Elf Erzählungen finden sich in diesem schmalen Band. Und keine steht für sich allein, vielmehr sind alle auf besondere Weise miteinander verbunden. Wer aufmerksam die Texte liest, wird es bemerken. Doch erst einmal ein paar Worte, worum es in den Erzählungen geht. Meist sind es Paare, deren Beziehung im Mittelpunkt steht. So Edna und Moritz, die sich beim Mauerfall zum ersten Mal begegnet sind und später zusammen während einer Radtour Mecklenburg entdecken. Katherina und Steffen sind hingegen über den großen Teich geflogen. Ihre Flitterwochen führen sie nach Amerika, wo sie in einem luxuriösen Hotel untergebracht sind, wo ununterbrochen Filme mit Marilyn Monroe über den Haussender flimmern. Moritz und Wiebke haben sich an einem Taxistand kennengelernt, ihre Beziehung wird durch zwei Kinder, Zwillinge, gekrönt. Georg erfüllt sich nach einem Bankraub mit einer Reise einen Traum. Im Flieger zurück in die Heimat erinnert er sich an seine erste große Liebe: die zu Pawel.
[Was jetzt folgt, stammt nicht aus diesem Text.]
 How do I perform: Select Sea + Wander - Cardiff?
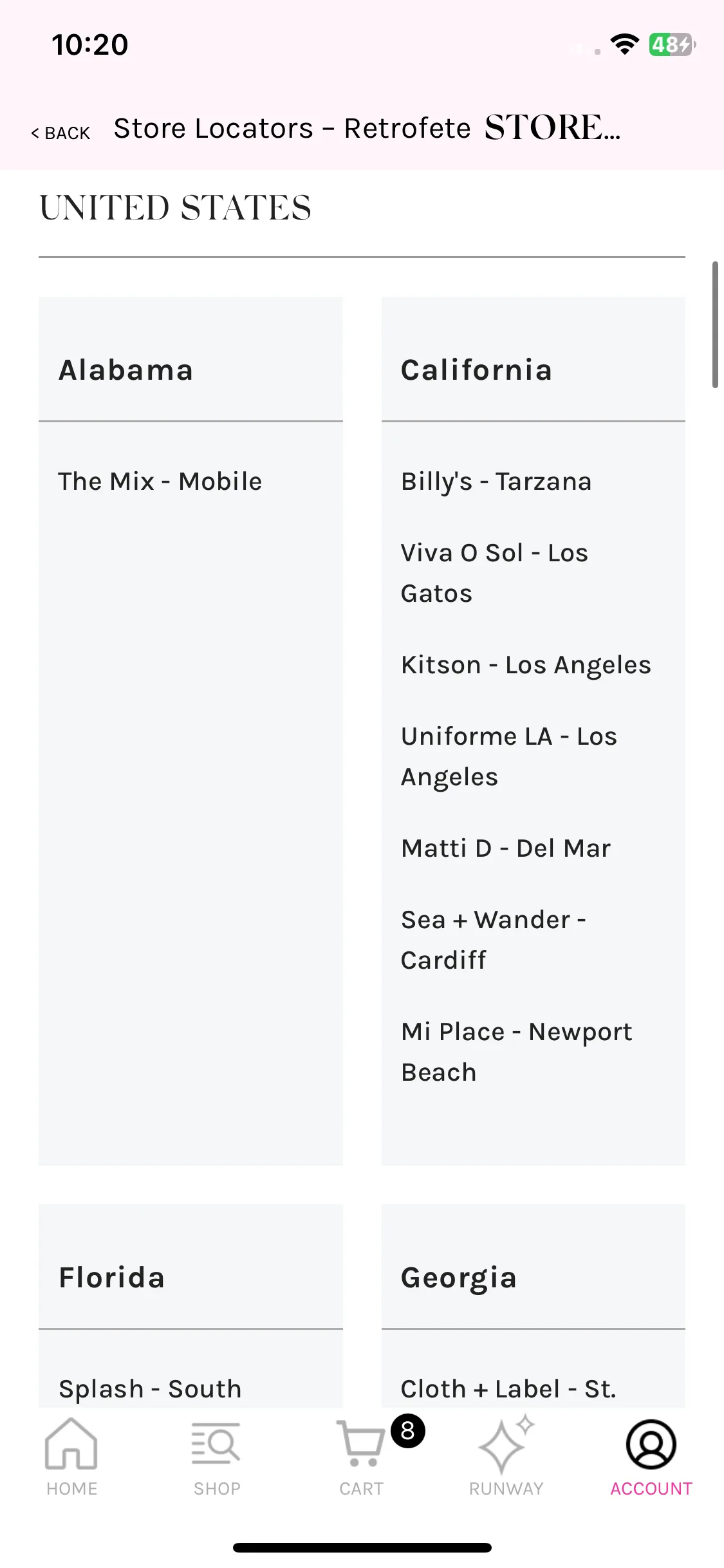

Und da ist auch noch ein Ehepaar, das über viele Jahre verheiratet ist. Viel haben sie sich nicht mehr zu sagen. Vielmehr machen sie sich gegenseitig das Leben zur Hölle. So übermalt der Mann, ein Künstler, die Bilder seiner Frau.
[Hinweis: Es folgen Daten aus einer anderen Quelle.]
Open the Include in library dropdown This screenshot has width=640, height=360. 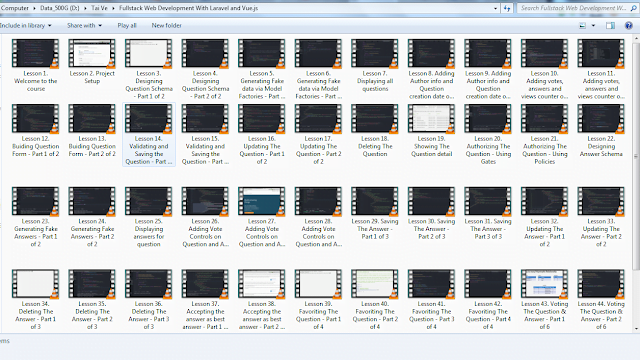(25, 25)
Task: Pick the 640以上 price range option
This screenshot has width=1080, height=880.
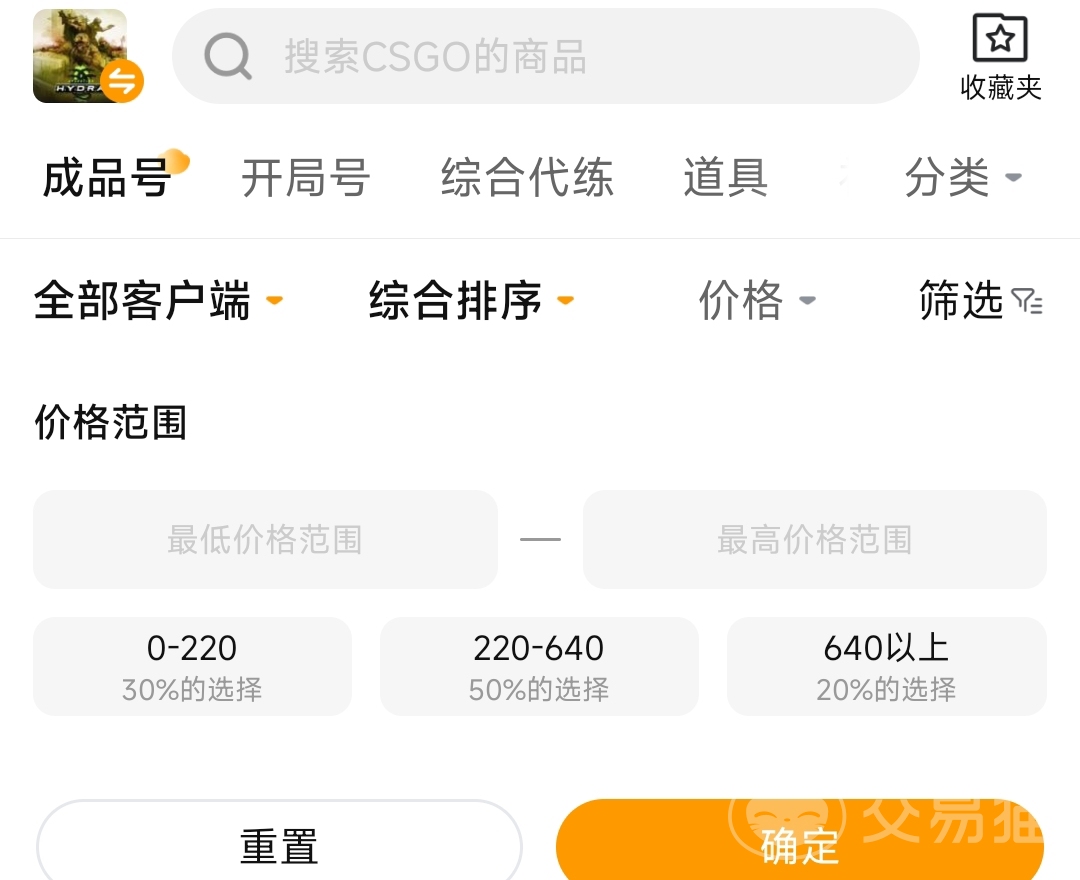Action: click(x=886, y=667)
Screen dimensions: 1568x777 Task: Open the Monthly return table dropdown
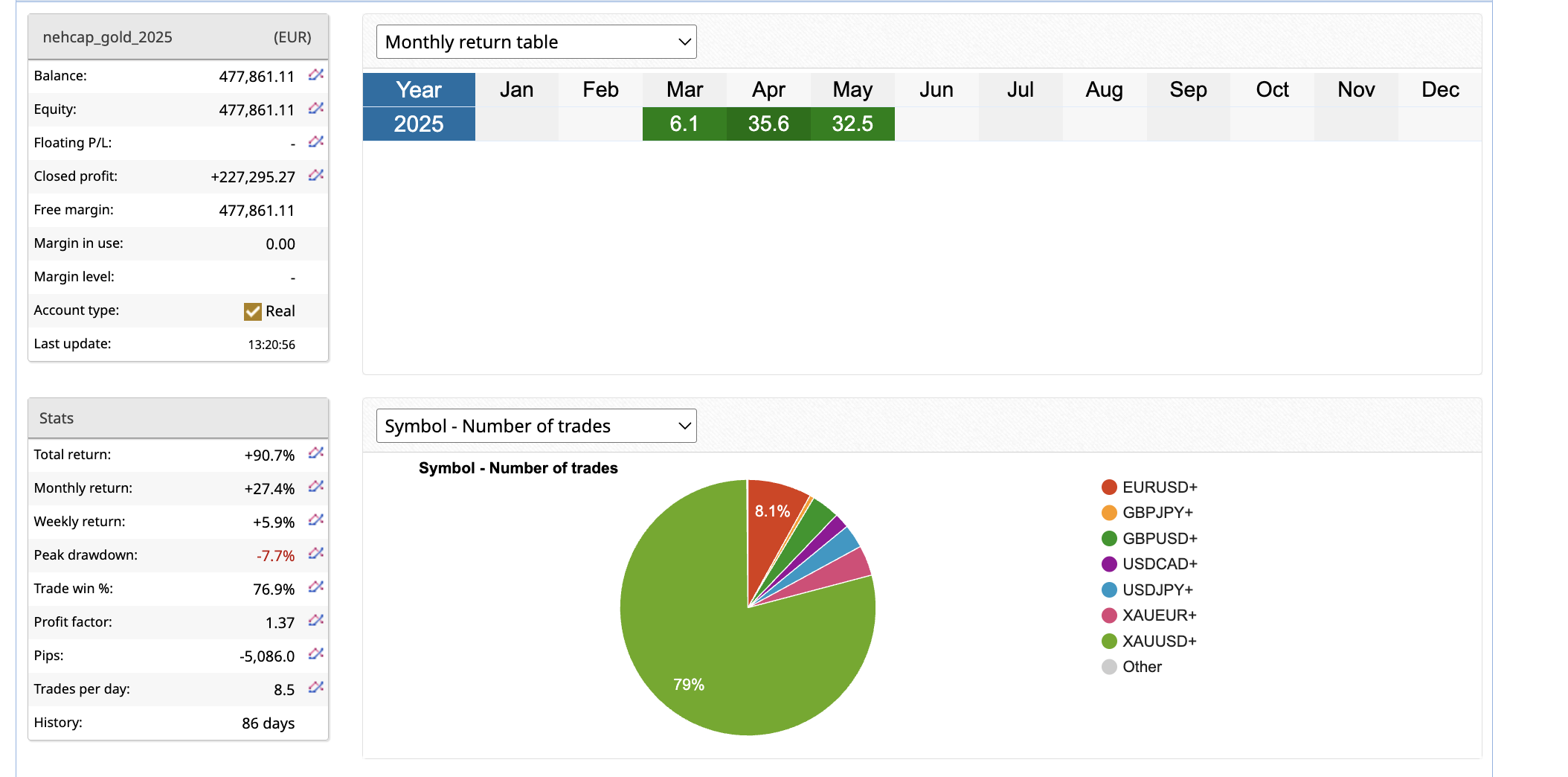click(x=536, y=42)
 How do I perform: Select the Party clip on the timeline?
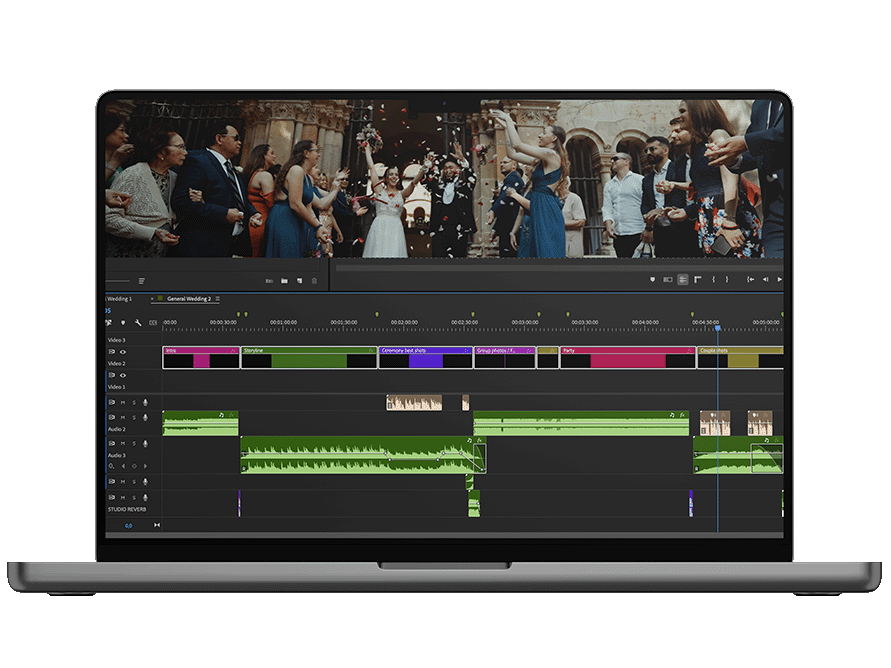click(x=626, y=358)
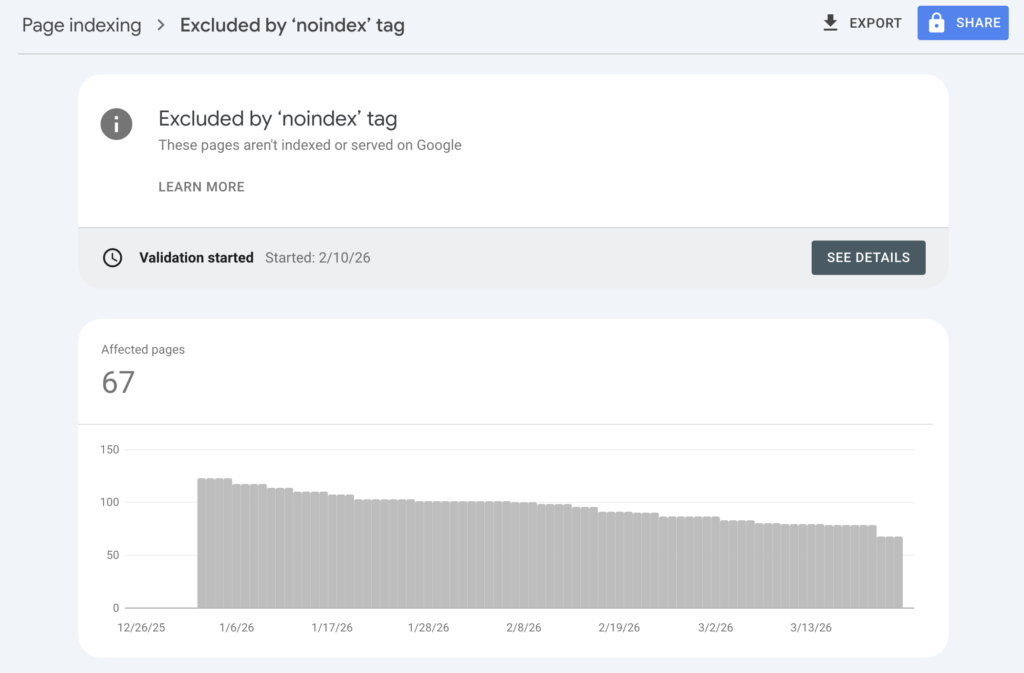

All diese Personen und Beziehungen werden dabei aus mehreren Perspektiven und teils nach Zeitsprüngen erneut betrachtet. Nicht in der jeweiligen Erzählung, sondern meist in einer der folgenden. Nach und nach setzt sich so ein Mosaik aus manigfaltigen Verbindungen zusammen, das nicht nur Einblicke in das Leben des jeweiligen Paares, sondern auch anderer Personen, die zur Familie gehören oder die sie kennen oder einst gekannt haben, gibt. Meist entdeckt man die Verbindung durch den Namen oder eine kleine Andeutung im Text. Dieses äußerst kluge und kreative Konstrukt, das von der ersten und letzten Erzählung umklammert wird, unterscheidet den Band unter anderem von dem ebenfalls empfehlenswerten Band mit Kultstatus  „Wir haben Raketen geangelt“ von Karen Köhler, in dem vielmehr als verbindendes thematisches Element die Heldinnen von verschiedenen schrecklichen Tragödien heimgesucht werden.

Auch in „Amateure“ geht es um Ereignisse, die vieles verändern. Ob nun durch eine eigene Entscheidung hervorgerufen oder durch „höhere Mächte“, wie beispielsweise einen Flugzeugabsturz oder die politische Wende.  Einigen Charakteren merkt man indes an, dass sie ihr Leben führen, aber nicht immer zufrieden damit sind. Sie scheinen in einem Boot im Fluss des Lebens zu treiben, ohne selbst am Steuer des Bootes zu stehen. Unzufriedenheit macht sich breit oder eben der Gedanke, der Pawel beschleicht, als er vom Tod Georgs, seiner einstigen Liebe, erfährt: Er stellt sein Leben komplett infrage. Oft steht die Beziehung am Scheideweg, herrscht eine Entfremdung, weil es an Kommunikation mangelt, der Mut zur Entscheidung fehlt.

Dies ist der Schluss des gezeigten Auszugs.